**WHAT YOU WILL DO:**
Starting with the line containing "Dismiss the todo panel with the X button" and going on through the line containing "Looking at the screenshot, I should 367,31.", write out these items again with "Gradle" swapped for "Maven" and everything else unchanged.

**GIVEN DATA:**
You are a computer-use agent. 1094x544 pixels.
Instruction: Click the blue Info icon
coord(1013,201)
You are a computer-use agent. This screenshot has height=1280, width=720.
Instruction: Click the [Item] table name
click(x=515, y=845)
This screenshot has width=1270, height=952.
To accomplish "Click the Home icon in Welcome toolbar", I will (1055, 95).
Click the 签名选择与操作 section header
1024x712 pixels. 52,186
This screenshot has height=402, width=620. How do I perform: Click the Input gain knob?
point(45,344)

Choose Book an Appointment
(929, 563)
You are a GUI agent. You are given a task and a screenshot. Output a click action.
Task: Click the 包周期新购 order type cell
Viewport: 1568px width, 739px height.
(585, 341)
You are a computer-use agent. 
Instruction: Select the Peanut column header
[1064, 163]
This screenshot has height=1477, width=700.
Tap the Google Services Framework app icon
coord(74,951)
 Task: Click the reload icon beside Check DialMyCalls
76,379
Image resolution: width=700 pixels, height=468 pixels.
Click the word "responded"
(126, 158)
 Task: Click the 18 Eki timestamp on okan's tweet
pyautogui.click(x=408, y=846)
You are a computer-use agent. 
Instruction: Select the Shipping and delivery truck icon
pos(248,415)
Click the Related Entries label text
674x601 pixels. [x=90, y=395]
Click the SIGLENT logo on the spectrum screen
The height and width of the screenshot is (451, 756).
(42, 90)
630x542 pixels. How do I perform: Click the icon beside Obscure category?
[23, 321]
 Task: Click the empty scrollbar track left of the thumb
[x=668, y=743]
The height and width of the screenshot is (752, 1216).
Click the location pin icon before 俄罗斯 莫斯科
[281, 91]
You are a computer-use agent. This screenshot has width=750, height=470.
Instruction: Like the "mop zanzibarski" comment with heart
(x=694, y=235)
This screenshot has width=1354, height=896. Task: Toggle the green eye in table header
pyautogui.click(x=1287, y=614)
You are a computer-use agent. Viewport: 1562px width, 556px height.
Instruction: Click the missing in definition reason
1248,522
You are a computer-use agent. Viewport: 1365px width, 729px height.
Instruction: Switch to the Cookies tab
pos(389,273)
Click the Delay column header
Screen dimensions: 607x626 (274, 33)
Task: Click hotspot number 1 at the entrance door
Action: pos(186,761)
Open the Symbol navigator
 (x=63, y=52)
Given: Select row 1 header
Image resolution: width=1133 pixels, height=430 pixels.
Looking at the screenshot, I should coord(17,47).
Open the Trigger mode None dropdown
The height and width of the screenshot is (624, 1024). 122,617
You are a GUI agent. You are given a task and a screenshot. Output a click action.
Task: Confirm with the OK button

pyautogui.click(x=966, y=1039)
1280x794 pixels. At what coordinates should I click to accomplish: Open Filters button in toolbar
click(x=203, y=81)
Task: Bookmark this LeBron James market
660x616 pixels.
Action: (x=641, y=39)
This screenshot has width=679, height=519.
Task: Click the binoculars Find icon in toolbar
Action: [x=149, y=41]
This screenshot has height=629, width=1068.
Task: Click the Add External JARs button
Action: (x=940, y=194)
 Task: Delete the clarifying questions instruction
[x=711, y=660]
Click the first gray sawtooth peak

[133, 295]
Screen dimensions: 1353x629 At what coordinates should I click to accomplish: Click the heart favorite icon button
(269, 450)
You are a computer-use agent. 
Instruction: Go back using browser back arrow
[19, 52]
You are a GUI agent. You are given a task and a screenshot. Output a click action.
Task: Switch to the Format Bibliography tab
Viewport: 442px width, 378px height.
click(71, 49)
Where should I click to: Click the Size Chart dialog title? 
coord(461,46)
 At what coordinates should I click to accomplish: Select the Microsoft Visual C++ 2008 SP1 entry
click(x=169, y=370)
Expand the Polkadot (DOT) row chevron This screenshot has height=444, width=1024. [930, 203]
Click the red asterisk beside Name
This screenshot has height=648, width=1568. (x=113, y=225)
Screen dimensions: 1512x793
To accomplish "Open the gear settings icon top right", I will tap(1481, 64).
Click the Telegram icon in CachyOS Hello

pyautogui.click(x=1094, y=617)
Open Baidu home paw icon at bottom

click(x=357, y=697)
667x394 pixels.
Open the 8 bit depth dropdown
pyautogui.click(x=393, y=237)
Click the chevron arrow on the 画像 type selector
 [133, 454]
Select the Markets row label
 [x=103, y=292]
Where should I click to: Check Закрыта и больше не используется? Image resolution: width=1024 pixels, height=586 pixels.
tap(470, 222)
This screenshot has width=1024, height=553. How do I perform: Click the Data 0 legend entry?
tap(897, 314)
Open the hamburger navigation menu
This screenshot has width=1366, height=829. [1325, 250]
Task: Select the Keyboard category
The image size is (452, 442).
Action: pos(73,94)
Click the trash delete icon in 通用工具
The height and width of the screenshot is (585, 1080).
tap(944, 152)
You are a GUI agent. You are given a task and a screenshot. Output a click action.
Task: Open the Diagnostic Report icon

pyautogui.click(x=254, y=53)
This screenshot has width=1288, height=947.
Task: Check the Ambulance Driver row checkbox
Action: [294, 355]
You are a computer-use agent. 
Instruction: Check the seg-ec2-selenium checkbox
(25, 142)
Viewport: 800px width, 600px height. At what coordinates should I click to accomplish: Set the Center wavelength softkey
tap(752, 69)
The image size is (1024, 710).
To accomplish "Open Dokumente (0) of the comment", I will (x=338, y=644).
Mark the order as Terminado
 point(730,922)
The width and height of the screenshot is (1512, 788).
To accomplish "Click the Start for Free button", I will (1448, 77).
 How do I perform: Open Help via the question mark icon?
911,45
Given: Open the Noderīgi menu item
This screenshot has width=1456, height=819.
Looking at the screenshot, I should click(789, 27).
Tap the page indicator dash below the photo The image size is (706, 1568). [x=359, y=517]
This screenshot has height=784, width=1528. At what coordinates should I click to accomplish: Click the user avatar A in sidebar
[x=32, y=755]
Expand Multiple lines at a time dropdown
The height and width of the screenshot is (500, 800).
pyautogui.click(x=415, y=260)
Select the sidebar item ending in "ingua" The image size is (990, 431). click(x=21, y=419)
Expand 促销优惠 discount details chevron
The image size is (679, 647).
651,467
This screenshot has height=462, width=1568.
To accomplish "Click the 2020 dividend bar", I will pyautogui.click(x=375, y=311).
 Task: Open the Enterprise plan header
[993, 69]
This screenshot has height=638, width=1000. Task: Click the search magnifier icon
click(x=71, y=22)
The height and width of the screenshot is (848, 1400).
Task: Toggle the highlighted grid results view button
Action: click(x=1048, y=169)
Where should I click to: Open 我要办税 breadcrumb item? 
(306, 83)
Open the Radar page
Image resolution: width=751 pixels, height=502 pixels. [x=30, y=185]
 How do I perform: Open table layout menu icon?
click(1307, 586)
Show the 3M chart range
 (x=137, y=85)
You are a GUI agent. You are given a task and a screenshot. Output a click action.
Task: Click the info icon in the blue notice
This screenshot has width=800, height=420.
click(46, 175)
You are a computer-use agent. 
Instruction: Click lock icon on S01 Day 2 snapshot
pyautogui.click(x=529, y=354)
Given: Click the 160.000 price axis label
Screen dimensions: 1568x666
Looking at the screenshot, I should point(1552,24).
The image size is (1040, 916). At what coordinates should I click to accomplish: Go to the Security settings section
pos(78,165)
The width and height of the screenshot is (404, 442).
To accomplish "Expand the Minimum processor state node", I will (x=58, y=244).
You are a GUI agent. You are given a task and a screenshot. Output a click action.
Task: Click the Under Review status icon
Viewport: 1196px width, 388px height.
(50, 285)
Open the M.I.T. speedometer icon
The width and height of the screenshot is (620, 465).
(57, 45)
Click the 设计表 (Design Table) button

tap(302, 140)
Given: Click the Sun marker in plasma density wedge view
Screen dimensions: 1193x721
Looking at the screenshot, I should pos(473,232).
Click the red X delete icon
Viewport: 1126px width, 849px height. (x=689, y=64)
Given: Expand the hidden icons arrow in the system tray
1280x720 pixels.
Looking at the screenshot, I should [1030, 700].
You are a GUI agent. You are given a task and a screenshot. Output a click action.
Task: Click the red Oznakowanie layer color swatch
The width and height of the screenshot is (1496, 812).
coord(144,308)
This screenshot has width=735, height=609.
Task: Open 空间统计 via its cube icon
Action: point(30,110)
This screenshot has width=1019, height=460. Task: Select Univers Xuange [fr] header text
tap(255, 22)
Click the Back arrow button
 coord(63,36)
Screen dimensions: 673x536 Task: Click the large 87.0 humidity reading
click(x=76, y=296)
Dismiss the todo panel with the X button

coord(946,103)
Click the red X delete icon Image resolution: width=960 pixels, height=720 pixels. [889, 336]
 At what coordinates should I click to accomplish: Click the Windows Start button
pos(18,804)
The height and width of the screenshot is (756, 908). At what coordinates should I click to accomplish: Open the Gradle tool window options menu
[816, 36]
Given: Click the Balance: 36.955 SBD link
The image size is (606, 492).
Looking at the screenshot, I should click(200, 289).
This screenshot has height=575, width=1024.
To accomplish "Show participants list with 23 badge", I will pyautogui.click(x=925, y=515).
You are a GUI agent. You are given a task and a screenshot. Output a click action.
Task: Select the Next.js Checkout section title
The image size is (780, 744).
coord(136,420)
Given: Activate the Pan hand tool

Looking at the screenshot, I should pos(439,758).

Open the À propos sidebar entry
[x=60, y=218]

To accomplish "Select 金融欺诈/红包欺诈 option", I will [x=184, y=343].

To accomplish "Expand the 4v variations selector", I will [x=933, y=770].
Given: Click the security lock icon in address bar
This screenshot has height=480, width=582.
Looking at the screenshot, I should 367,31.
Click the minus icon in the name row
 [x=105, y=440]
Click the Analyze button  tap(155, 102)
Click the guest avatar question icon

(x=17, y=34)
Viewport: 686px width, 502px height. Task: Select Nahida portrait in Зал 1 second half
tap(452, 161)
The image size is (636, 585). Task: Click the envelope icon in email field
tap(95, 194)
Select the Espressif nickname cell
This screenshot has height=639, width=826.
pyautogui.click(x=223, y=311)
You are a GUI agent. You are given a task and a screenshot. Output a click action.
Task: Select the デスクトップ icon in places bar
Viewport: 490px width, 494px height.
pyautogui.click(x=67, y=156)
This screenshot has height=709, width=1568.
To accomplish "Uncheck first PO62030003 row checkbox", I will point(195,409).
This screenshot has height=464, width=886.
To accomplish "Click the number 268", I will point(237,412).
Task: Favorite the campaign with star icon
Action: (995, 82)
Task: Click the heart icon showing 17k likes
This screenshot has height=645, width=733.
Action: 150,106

**TASK OUTPUT:**
Dismiss the todo panel with the X button

coord(946,103)
Click the red X delete icon Image resolution: width=960 pixels, height=720 pixels. [889, 336]
 At what coordinates should I click to accomplish: Click the Windows Start button
pos(18,804)
The height and width of the screenshot is (756, 908). At what coordinates should I click to accomplish: Open the Maven tool window options menu
[816, 36]
Given: Click the Balance: 36.955 SBD link
The image size is (606, 492).
Looking at the screenshot, I should click(200, 289).
This screenshot has height=575, width=1024.
To accomplish "Show participants list with 23 badge", I will pyautogui.click(x=925, y=515).
You are a GUI agent. You are given a task and a screenshot. Output a click action.
Task: Select the Next.js Checkout section title
The image size is (780, 744).
coord(136,420)
Given: Activate the Pan hand tool

Looking at the screenshot, I should pos(439,758).

Open the À propos sidebar entry
[x=60, y=218]

To accomplish "Select 金融欺诈/红包欺诈 option", I will [x=184, y=343].

To accomplish "Expand the 4v variations selector", I will [x=933, y=770].
Given: Click the security lock icon in address bar
This screenshot has height=480, width=582.
Looking at the screenshot, I should 367,31.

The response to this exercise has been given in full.